Figure 6.

Treatment effects of tumor infiltrating lymphocytes in the injected and uninjected tumor. Mice were subcutaneously implanted with 2.4 × 10⁵ (injected tumor) and 1.2 × 10⁵ (uninjected tumor) B16-OVA cells subcutaneously on contralateral flanks. One week later, mice were randomly distributed into indicated treatment groups (n = 5) and injected intratumorally with VSV-NDV (VN) at a dose of 10⁷ TCID50 or PBS in an equal volume of 50 µL on day 0, followed by an intravenous OTI T cell injection (1 × 10⁶) on day 1 for combination treatment or OTI monotherapy.

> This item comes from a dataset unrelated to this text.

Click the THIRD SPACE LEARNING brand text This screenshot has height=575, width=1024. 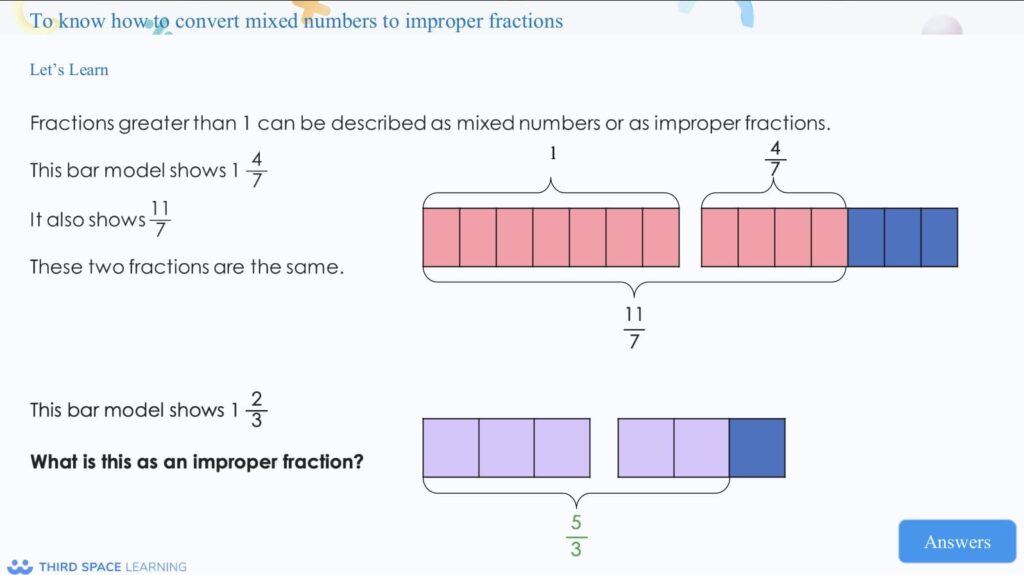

Virus/PBS treatment was repeated on days 7 and 14. Tumors from both flanks were harvested on day 8, 15 and 22 after the first treatment. Single cell suspensions were generated from tumor tissues, and lymphocytes were isolated by gradient centrifugation. Tumor infiltrating lymphocytes (TILs) were then analyzed for CD8 surface expression (A) and OVA-specificity (B) via flow cytometry. Cell counts were normalized to tumor size measured before harvesting. Data are presented as mean + SD, and statistical significance was determined by student’s t-test. (C) Tumor size was correlated with OVA-specific T cell infiltration in a nonparametric Spearman correlation using GraphPad.